Listen to Carefulthoughts on taxes --- file married but separate and let him do for himself. Just realize that your happiness is based on you and not him or anyone else. That is a big first step to take. Try to do one thing a day just for you. And by that I mean work out, or get something you wouldn't, have a laugh, something. And just take it one day at a time. 
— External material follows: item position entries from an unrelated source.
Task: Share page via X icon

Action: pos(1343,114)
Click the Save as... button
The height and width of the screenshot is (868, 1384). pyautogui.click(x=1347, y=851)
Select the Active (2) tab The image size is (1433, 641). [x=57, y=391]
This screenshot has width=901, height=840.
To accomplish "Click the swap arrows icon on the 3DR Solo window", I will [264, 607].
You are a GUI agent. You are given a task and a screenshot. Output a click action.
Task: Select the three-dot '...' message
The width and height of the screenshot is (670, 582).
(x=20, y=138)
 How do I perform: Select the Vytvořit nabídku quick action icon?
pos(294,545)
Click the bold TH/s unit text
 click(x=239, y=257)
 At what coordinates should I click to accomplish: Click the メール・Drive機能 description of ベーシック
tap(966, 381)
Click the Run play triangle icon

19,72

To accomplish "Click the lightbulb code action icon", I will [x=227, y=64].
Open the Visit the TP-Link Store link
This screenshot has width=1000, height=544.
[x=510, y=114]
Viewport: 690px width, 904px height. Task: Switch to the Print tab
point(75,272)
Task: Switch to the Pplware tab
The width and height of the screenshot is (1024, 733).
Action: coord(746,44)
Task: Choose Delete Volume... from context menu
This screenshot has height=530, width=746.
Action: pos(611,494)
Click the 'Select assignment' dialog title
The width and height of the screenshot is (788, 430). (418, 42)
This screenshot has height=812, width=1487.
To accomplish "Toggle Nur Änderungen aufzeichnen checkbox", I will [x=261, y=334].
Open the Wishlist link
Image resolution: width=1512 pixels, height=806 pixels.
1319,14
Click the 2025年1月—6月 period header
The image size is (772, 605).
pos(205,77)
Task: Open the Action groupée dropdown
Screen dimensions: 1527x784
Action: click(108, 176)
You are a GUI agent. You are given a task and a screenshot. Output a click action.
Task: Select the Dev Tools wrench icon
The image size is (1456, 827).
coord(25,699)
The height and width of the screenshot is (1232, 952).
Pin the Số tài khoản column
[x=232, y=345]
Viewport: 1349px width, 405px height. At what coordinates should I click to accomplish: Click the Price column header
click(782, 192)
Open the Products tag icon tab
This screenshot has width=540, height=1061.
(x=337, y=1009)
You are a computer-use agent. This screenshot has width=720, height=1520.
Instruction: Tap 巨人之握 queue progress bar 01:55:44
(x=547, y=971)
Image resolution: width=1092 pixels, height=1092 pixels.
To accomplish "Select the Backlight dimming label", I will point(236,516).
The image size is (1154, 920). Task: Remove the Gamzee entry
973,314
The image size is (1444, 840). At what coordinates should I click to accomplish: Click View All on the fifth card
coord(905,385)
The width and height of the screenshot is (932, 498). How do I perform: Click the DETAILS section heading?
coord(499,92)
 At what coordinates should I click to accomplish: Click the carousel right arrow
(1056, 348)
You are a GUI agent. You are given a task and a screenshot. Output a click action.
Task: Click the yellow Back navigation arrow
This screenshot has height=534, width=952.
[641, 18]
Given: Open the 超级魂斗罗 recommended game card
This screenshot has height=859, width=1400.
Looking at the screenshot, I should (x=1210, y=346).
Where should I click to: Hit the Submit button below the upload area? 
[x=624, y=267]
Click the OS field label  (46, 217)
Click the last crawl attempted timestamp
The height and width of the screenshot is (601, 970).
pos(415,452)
Weird weather we've been having here in Carolina lately. I'm sick of it -- bring on the sun and warmer weather. I'm in the Queen city.


----------



## whattodo17 (Jan 12, 2010)

Yea, I am thinking the same thing. Everytime he gets mad he tells me we should just fight it out in court since he "knows" he can get custody of our daughter. I have begged not to go thru court bc I don't want to put my daughter thru what I went thru. I can't afford a lawyer either, and am scared to death they will give him custody because of my work schedule(I rotate shifts every month). I am scared to death now and am bawling my eyes out at work.


----------



## whattodo17 (Jan 12, 2010)

feelingalone-Not too far from me! This weather has been something! I have gotten lots of overtime at work thanks to the snow/ice(I work at a power company).


----------



## Feelingalone (Apr 22, 2009)

Duke or Progress? I imagine Duke if you aren't too far away.


----------



## whattodo17 (Jan 12, 2010)

I actually live near Mooresville....I work at a small cooperative, nothing fancy smancy like Duke haha.


----------



## Feelingalone (Apr 22, 2009)

Just up I-77. You have been busy with all the snow in the last few weeks. Live on the lake?


----------



## whattodo17 (Jan 12, 2010)

Yes, I am completely exhausted and praying we don't get much this week! I used to love the snow until I had to get out and drive on a sheet of ice LOL. 

Shoot no, I wish I lived on the lake! I will be looking into buying a house when my lease is up and I have researched the prices of houses on the lake...Ummmm, a girl can dream right? haha


----------



## Carefulthoughts (Jan 21, 2010)

Don't be afraid. To be honest you seem like your there altogether. You will win the kid.


----------



## whattodo17 (Jan 12, 2010)

carefulthoughts-Thank you so much for that . To be honest, I really want joint custody for my daughters sake. Every part of me just wants it to be where she can see us the same amount of time because she really does need us both. I don't want her to feel like it was her fault later on down the road and if we fight it out in court I can tell it will end up being to the point where he will make hateful comments about me to her. He already sits there and says..."You don't love mommy, you love your daddy more than mommy"....


----------



## Carefulthoughts (Jan 21, 2010)

That shows you she doesn't need him. He is already filling her head with lies. "If" he was a man he would show you some respect or regard on that issue.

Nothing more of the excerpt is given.